Viernes 12 de abril 2024

Alienados por las pantallas

Redacción 28/04/2015 - 04.10.hs

Decir que la nuestra es una cultura dominada por lo visual no es ninguna novedad; la evidencia de que la imagen ha reemplazado a la lectura o la interpretación es cada día mayor y, a veces, abrumadora. Pero lo que a esta altura ya resulta evidente es que se está desarrollando un hábito social de estar atento y mirar cualquier imagen siempre que venga, claro, dentro de los aparatos y códigos que prodiga la televisión.
Al respecto se puede afirmar que ya es común la imposición de pantallas televisivas en lugares públicos, (aprovechando su mayor practicidad ahora que son planas) y la observación vale también para ámbitos privados. Hasta en algunas peluquerías -otrora refugio de la lectura popular mientras se esperaba turno- ha ganado presencia la pantalla, con el agregado que invita a la reflexión mucho menos que la revista. Lo notable es que a menudo se trata de la imagen por la imagen misma ya que no se escucha, o no se entiende, el sonido que debería complementarla. Así en algunas oficinas, consultorios o salas de espera es común ver un grupo heterogéneo de personas con la vista clavada en el aparato de TV atentos a la imagen que, hay que decirlo, generalmente es dinámica y atractiva.
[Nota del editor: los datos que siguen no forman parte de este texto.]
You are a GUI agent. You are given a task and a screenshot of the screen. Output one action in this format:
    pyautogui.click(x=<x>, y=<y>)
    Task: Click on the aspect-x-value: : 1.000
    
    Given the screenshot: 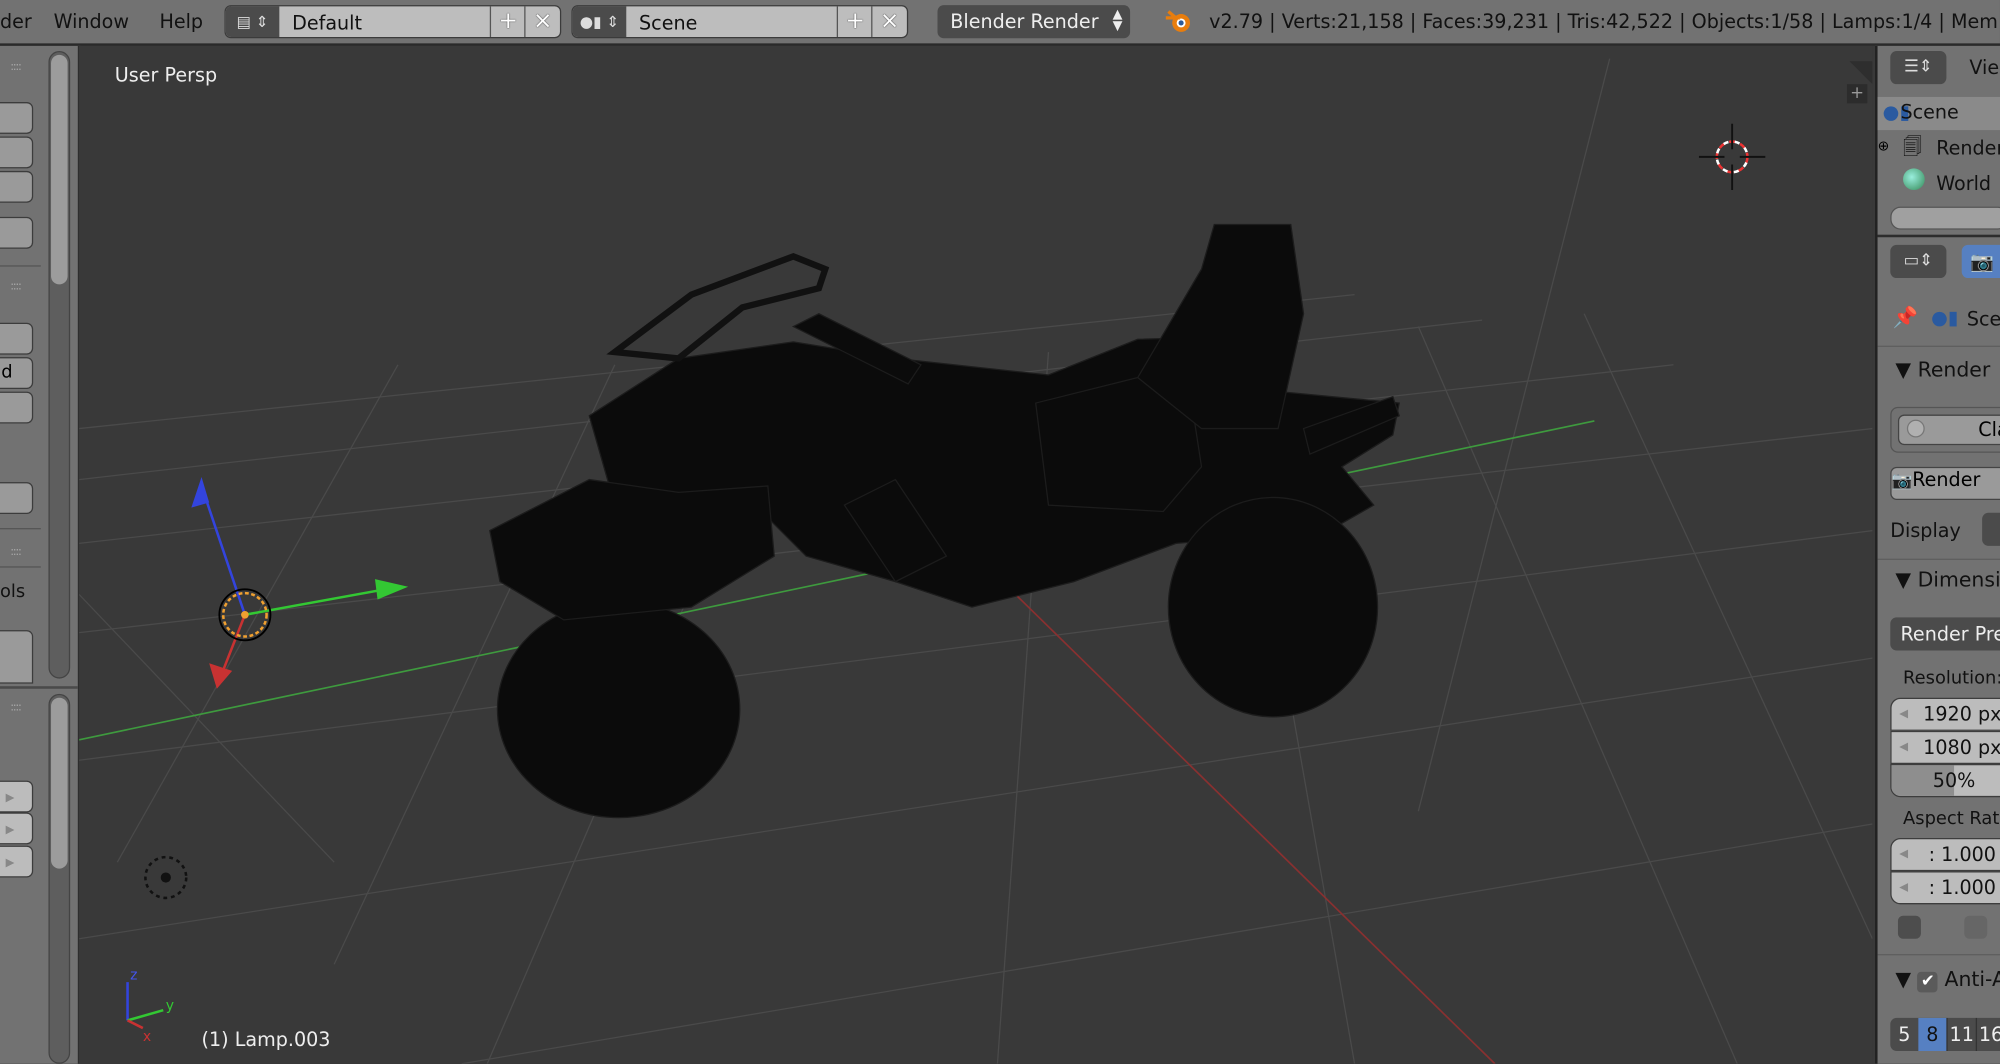 What is the action you would take?
    pyautogui.click(x=1962, y=855)
    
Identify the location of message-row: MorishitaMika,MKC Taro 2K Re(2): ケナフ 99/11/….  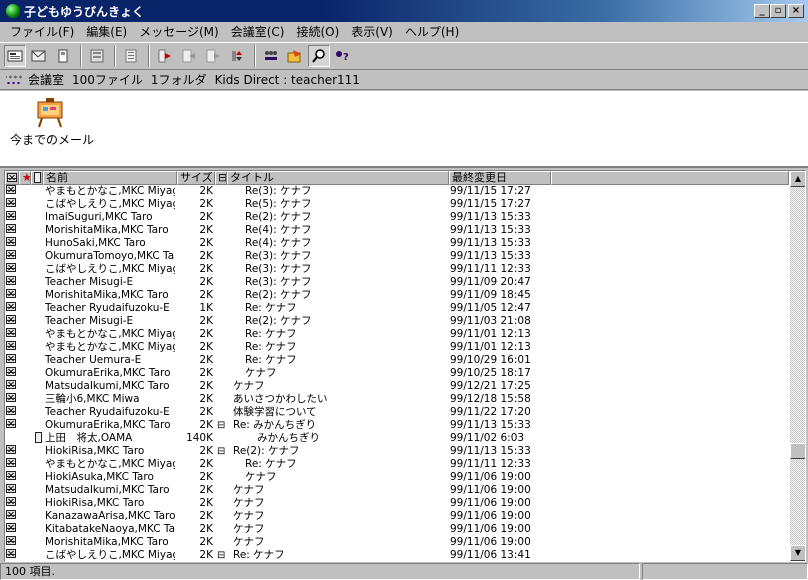
(397, 296).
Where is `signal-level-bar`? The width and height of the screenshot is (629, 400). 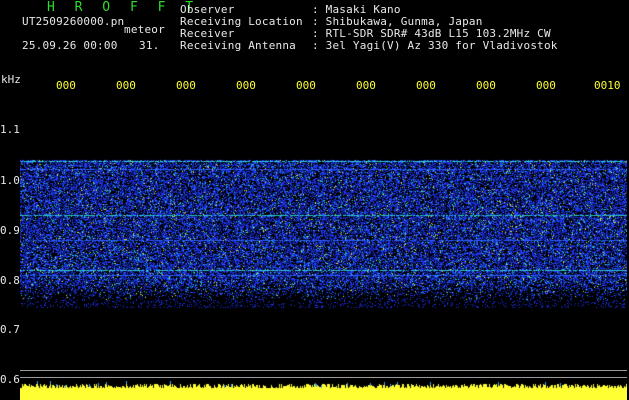 signal-level-bar is located at coordinates (324, 390).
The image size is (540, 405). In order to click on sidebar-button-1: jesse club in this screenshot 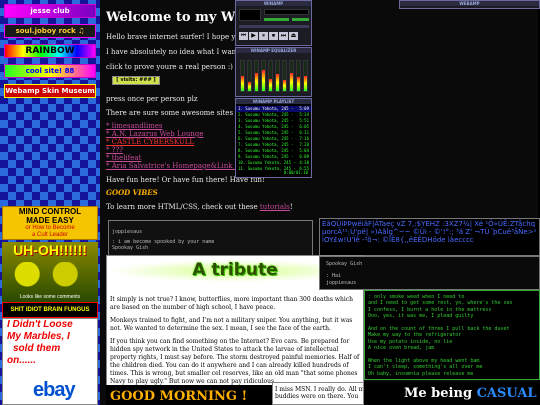, I will do `click(50, 11)`.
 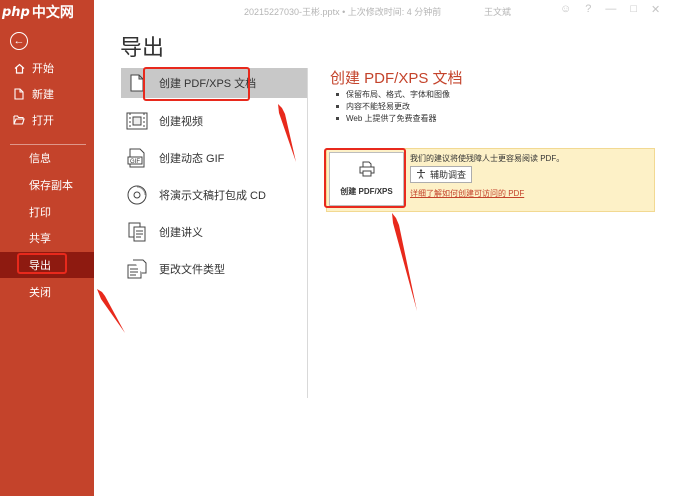 I want to click on annotation-arrow-pdf, so click(x=404, y=262).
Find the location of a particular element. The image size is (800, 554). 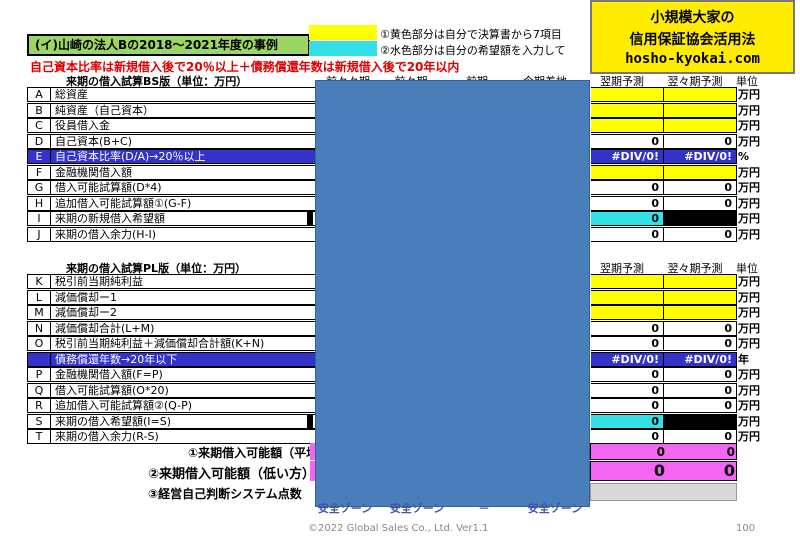

row-label: 減価償却ー1 is located at coordinates (194, 297).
Porque la mencionada es otra de las características de este hecho singular: salvo en ocasiones excepcionales (noticias de trascendencia, presentaciones políticas, eventos deportivos importantes...) siempre se trata de programas livianos, superficiales, pasatistas, rebosantes de gente que ríe y aparenta felicidad, al tiempo que regalan premios de dudosos méritos. El receptor -el televidente- los observa y abandona en cualquier lugar de su desarrollo captado por la dinámica y motivación. Tres o cuatro décadas atrás, cuando irrumpía con fuerza el medio televisivo, algunos teóricos de la comunicación arriesgaban la existencia del peligro latente de que la televisión se trasformara en el vehículo alienante por excelencia especialmente, alegaban los privatistas, si se ponía en manos del Estado. La privatización de los canales argentinos demostró que, salvo muy contadas excepciones, el criterio mercantilista basado en la captación de las audiencias (y en la consecuente facturación publicitaria) es lo que cuenta en las programaciones, relegando la calidad de los contenidos en forma ostensible.
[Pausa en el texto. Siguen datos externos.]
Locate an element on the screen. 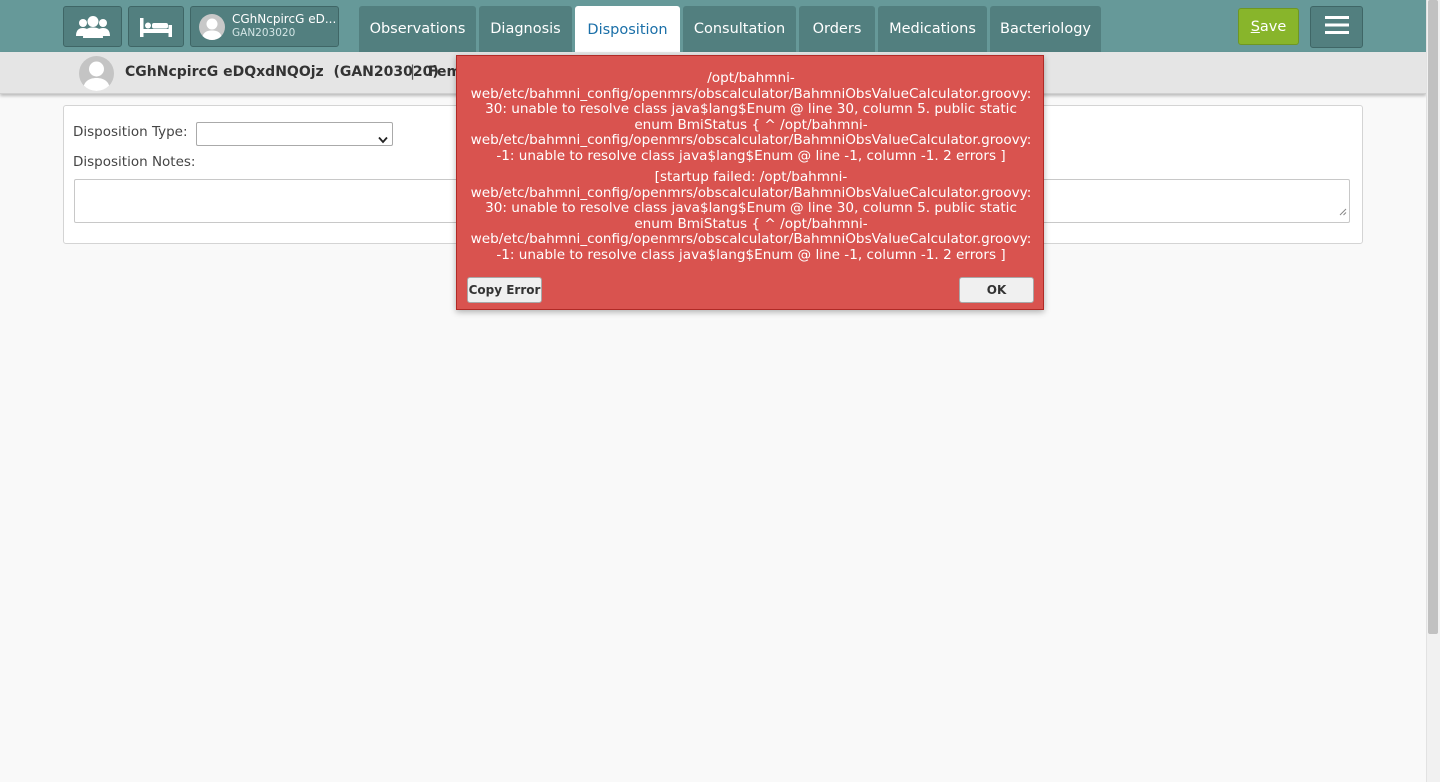  tab-label: Diagnosis is located at coordinates (526, 29).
Desde luego que no se trata de proponer que se vean exclusivamente en esas pantallas al paso las obras teatrales de Lope de Vega o el último Oscar ganado por un filme, ni tampoco presentar sesudos intelectuales que discutan sobre cuestiones filosóficas. Pero a cualquier espectador más o menos obligado, como el de los casos que aquí se consideran, seguramente le sería más provechoso ver algún documental de mensaje claro que, aunque no se vea de comienzo a final, permita captar la esencia de su mensaje. Valor y sencillez no están reñidos. Esas imágenes, tanto o más animadas que los superficiales programas de chismes o juegos, seguramente dejarán un mejor sedimento en el espíritu de los obligados espectadores, ya acostumbrados por otra parte a ese tipo de cosas en la pantalla.